Where I was last night was Manhattan, specifically, Broadway for a play. that makes a total of four plays I've seen on Broadway the past twelve months, which is a pretty good track record considering I don't really live near the place (it's about two hours in, more if there's delays at the Lincoln Tunnel, and there are always delays at the Lincoln Tunnel) and don't much like doing things. This is because my mother likes getting together with her rowdy college friends, and she likes inviting me or using me as substitute for my father. One of my mother's friends loves Broadway; she attended three plays the past week, and expects to make another one on Sunday. That's high for her, but she likes to see every play before the Tony Awards, and they're early this year plus the nineteen-day stagehands strike that threw her schedule off. This is the same friend who's trying hard to see all the countries out there, and the only thing slowing her is that she goes back to choice ones multiple times. Me, I'm still stuck on whether it's proper to call something a ``Broadway Play'' when the theater is not actually on Broadway, but rather as much as half a block off it. A literal mind can be a curse to communication.
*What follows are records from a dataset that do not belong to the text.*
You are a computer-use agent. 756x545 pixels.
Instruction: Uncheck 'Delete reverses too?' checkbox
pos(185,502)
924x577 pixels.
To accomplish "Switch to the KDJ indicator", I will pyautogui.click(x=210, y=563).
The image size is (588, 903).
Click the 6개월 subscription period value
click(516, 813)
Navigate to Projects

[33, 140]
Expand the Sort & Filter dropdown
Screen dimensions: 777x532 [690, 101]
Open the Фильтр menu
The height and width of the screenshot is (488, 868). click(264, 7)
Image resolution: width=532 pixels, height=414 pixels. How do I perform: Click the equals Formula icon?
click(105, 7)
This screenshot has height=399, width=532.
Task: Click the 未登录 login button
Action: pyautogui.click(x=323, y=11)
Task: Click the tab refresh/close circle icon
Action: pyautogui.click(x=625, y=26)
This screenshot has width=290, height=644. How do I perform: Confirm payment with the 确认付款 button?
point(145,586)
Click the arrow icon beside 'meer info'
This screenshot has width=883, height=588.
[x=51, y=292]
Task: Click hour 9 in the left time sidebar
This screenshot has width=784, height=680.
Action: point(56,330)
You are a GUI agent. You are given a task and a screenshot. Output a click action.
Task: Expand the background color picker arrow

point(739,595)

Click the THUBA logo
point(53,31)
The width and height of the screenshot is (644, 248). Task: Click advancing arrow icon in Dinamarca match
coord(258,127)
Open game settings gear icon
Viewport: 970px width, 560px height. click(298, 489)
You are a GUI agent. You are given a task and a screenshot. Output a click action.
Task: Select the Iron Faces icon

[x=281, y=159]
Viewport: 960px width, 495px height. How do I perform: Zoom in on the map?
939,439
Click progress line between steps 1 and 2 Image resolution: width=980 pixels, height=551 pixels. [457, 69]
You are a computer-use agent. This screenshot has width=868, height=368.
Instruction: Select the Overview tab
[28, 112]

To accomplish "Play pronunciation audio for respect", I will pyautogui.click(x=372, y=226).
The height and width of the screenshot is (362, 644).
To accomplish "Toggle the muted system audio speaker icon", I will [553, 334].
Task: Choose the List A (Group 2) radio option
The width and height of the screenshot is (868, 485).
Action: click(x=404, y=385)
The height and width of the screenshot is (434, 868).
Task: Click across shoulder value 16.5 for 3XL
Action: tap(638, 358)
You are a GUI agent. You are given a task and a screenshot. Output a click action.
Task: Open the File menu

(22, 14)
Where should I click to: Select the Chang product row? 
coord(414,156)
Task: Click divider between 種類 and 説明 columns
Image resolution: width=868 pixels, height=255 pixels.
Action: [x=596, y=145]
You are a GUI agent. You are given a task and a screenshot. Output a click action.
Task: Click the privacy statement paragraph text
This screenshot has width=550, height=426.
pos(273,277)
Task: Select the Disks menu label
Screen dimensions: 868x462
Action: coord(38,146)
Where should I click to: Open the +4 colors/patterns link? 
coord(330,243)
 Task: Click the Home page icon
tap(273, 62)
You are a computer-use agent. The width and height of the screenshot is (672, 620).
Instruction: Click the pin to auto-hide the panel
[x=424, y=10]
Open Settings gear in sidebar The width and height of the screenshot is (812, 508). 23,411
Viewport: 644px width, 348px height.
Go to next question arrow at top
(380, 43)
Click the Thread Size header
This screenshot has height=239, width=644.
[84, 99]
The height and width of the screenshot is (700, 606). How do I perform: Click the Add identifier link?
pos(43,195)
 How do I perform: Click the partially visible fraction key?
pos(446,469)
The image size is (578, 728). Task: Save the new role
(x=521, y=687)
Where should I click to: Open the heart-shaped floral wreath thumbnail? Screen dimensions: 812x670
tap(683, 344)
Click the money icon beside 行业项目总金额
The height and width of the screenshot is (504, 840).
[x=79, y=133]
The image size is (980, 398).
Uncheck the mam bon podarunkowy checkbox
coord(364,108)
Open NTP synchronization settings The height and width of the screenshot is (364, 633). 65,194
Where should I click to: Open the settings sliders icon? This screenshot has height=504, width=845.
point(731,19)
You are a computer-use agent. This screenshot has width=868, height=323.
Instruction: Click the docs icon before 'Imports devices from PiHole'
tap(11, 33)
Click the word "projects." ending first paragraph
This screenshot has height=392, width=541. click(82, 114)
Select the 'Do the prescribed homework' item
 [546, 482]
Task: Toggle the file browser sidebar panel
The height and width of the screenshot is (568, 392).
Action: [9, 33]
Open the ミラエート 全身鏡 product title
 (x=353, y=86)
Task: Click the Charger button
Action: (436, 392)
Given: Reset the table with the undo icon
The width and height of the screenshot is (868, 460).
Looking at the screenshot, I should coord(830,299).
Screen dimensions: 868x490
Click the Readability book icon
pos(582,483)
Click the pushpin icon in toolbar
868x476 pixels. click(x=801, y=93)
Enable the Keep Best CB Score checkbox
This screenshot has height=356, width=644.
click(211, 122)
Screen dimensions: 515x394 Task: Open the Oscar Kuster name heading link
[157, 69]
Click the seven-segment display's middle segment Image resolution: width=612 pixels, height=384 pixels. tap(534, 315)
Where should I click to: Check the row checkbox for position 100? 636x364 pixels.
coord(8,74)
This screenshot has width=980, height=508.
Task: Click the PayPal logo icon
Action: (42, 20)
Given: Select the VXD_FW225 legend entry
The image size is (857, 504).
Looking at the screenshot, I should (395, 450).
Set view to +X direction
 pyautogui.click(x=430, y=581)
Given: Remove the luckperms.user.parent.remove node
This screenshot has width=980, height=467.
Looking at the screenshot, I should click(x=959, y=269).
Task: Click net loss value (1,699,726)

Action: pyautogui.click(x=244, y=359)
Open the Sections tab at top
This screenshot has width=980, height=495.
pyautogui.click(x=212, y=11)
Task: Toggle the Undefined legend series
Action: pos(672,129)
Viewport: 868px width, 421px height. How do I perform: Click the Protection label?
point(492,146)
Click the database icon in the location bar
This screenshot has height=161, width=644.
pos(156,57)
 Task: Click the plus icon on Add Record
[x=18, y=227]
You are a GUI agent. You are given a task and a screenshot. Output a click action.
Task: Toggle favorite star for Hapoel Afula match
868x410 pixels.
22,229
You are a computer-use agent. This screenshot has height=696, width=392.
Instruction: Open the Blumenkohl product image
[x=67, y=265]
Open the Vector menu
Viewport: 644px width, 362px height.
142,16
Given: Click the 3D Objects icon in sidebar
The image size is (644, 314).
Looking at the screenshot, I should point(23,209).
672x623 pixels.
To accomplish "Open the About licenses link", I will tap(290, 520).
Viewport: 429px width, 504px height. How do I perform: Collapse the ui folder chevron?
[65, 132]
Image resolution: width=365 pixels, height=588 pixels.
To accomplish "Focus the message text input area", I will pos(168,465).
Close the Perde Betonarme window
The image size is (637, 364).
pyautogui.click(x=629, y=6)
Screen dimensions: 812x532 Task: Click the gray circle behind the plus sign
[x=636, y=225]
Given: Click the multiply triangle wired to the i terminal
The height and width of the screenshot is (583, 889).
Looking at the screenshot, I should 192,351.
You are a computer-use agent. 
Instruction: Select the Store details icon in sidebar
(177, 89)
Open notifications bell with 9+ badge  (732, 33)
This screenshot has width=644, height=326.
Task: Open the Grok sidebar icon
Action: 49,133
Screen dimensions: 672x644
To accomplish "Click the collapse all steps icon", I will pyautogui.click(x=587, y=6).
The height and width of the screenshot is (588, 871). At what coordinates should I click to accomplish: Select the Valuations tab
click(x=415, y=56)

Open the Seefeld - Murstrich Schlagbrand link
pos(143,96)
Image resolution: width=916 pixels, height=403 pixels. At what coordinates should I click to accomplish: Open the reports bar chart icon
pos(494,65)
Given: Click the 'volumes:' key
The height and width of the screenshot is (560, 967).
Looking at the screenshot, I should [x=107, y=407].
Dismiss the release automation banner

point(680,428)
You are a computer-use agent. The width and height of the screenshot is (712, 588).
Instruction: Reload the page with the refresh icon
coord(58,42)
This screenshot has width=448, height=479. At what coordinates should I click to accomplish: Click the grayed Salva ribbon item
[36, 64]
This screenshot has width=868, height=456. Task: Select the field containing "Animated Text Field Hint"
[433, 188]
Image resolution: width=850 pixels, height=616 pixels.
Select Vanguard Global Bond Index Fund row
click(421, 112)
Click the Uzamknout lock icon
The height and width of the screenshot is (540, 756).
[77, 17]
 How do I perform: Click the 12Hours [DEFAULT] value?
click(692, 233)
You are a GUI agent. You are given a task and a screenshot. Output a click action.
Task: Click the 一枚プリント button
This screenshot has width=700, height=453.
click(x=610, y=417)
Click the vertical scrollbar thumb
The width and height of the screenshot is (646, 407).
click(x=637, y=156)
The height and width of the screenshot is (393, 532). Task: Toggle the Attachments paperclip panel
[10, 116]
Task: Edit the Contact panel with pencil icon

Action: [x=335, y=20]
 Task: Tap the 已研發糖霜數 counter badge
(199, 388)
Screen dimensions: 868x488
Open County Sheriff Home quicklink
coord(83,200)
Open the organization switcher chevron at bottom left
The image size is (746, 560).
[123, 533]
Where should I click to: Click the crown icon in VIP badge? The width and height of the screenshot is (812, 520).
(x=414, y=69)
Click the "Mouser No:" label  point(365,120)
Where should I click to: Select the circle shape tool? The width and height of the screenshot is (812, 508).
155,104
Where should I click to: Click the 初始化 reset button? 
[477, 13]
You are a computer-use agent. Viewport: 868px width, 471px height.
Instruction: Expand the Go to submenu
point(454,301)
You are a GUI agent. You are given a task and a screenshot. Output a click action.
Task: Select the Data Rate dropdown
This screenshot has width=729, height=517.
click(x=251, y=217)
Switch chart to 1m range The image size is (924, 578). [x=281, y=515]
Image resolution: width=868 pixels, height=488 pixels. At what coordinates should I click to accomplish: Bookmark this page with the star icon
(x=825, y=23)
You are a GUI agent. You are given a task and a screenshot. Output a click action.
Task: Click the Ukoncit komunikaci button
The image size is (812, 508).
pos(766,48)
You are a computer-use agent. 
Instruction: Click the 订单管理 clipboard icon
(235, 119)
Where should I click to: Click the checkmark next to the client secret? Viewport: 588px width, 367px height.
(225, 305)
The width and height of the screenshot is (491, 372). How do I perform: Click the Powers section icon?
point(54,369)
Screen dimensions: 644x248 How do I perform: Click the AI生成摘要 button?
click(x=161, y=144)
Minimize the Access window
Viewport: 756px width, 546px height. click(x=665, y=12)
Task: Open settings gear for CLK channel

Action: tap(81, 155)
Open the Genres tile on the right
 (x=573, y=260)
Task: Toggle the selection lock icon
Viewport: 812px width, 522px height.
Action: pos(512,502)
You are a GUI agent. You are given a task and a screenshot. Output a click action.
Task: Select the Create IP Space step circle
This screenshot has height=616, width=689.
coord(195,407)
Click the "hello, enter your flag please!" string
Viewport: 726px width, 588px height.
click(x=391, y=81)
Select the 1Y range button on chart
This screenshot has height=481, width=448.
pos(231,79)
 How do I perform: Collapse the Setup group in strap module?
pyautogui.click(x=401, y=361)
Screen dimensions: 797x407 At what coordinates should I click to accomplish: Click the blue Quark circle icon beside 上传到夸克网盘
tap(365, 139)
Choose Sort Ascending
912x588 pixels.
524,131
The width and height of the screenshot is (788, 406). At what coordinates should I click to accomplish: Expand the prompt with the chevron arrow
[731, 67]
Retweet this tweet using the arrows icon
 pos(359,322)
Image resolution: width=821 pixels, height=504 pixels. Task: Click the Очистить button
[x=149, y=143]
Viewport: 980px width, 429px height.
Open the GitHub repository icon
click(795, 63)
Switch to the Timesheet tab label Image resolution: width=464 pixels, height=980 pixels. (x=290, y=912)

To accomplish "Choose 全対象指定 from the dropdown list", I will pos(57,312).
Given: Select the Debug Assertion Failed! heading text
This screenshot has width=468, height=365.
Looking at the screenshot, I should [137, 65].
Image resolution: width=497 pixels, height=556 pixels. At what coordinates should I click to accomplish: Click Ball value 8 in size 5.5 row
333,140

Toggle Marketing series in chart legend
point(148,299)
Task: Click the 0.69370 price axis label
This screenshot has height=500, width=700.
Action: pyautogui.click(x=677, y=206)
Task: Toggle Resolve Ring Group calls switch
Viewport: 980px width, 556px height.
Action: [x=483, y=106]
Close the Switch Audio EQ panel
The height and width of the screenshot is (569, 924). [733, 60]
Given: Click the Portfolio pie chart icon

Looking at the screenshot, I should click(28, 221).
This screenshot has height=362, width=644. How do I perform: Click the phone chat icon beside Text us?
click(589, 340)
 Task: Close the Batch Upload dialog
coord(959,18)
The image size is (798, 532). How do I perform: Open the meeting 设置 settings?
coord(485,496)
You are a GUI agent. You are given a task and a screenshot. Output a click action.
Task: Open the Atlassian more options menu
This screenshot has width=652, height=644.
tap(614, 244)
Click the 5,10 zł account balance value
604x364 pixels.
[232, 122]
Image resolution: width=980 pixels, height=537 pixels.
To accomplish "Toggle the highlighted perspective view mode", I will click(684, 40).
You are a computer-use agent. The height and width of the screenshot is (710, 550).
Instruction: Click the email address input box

Last night's play, which I'll get to talking about in time, was an evening show and so we had to drive up. Since my mother's still seeing halos she felt my father should drive, which my father did not want to do since my father doesn't like driving. He argued it was a Gridlock Alert Day, and it's insane to drive into Manhattan, and there's a train anyway. The train, Friday nights, runs once an hour, and we'd have need a station that's about 40 minutes away from home (mind, everything is 40 minutes away from home thanks to the weird geography of my parents' home), and my mother was not putting up with that. So he was forced to divided feelings by an hour's delay at the Lincoln Tunnel: on the one hand, see, he was right, it's impossible to drive into Manhattan on a Friday night! On the other hand, he was doing the driving. Driving home was faster, just an hour and a half and no major delays the entire way, but by that point it was well after midnight so the theme was my father wanting the car windows open to deal with their fogging up, and my wanting the windows closed and the heat on so I'm not cold. So it goes.
Trivia: Human skin is about 0.4 grams of phosphorus per kilogram. Source: The 13th Element: The Sordid Tale of Murder, Fire, and Phosphorus, John Emsley.
Currently Reading: Parting the Desert: The Creation of the Suez Canal, Zachary Karabell.